Bicho Solto
Ficou decretado pela cúpula que todos os animais fossem soltos e todos os zoológicos extintos. Inclusive os zoológicos particulares. Determinava também que animais de estimação não podiam ficar dentro das casas. Que circos e parques não exibissem mais atrações com os bichos. A fiscalização ficou acirrada. Em poucos dias, o caos tomou conta, pois não houve nenhuma orientação detalhada pela mídia. Só foi divulgada pelos meios internos do governo a determinação e a pena para quem não as cumprisse. O primeiro contato dos fiscais com os fiscalizados era uma advertência por escrito. A recorrência acarretaria multa e prisão sem direito a pagamento de fiança.
Na rua, um garoto viu-se pela primeira vez cara a cara com um leão. Arregalou os olhos e foi afastando lentamente. O animal, petrificado, aguardava algo, talvez uma ordem ou comida. Parecia velho e fraco. A senhora que voltava da feira com sacola pesada em uma das mãos, embrulho de peixes envoltos por jornais debaixo de um dos braços e bengala na outra mão, estava parada no meio da praça observando o elefante que se banhava no chafariz. Um grupo, de uma ONG protetora dos animais, socorria um macaco eletrocutado no chão. Outros grupos protestavam timidamente em frente à Organização do governo que havia publicado o decreto. Uns decidiram não sair mais de casa, outros, que não abdicaram do trabalho e da vida social, arriscaram conviver com a nova situação. Foi cogitada a criação de uma repartição que cuidasse do transporte dos bichos até o seu 'habitat', porém alguns grupos eram contra a medida e impediam o funcionamento. Houve ataques isolados. Ataques de ambas as partes. Gente atacada por bicho e bicho atacado por gente. Tinha bicho que atacava bicho e gente que atacava gente para sobreviver àquela situação. A ira e o medo fizeram com que as pessoas agissem como bicho. Já o faziam há tempos. Podia ver o ódio e o rancor estampados na expressão dos homens provavelmente causado pelo estresse daquela nova era. Chegou o momento em que teriam de reaprender a conviver.
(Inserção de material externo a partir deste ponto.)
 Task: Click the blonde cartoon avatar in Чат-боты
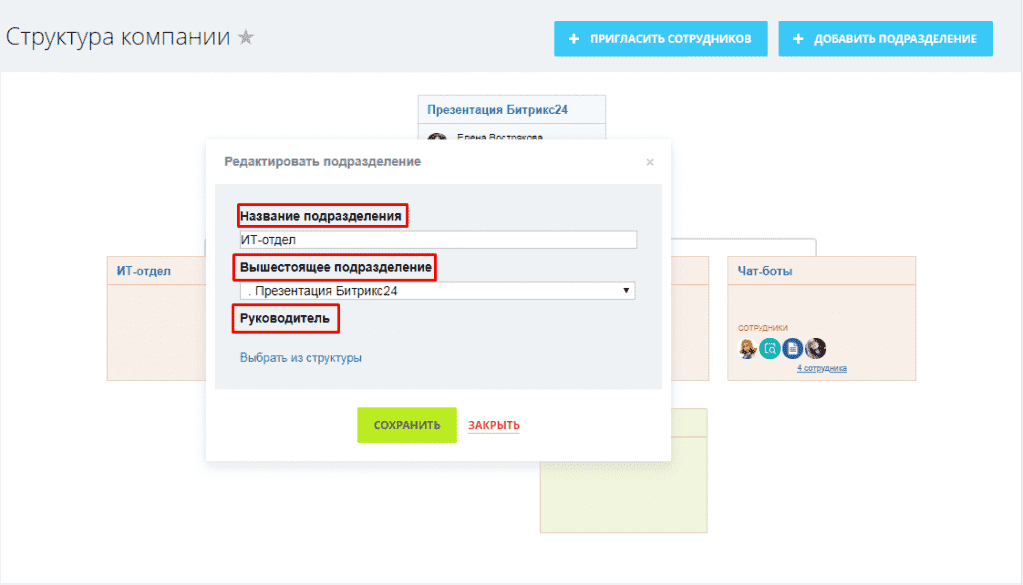point(747,348)
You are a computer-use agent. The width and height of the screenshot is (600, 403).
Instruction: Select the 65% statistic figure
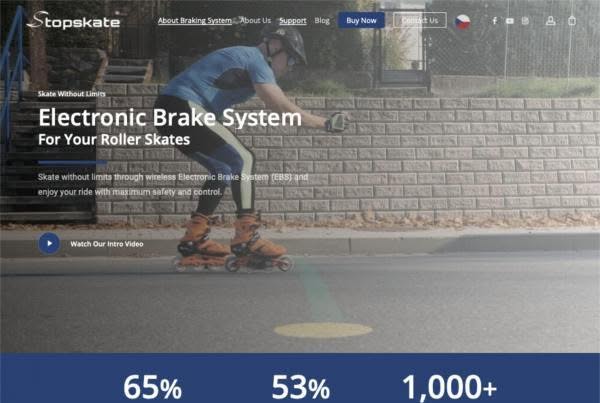pos(152,387)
Enfim, a imprensa começou a noticiar. Não havia mais como esconder a bagunça. Os governantes não se entendiam. O congresso parecia uma babel. Tudo era empurrado com a barriga por toda a parte. Uma letargia tomava conta do lugar até que a polícia começou a roubar e a matar, bandidos começaram a prender a população dentro de suas casas, pais começaram a obedecer aos filhos e alunos começaram a ensinar professores. Mas o modelo não sustentava. Viver havia ficado insustentável. E tudo por causa de um decreto.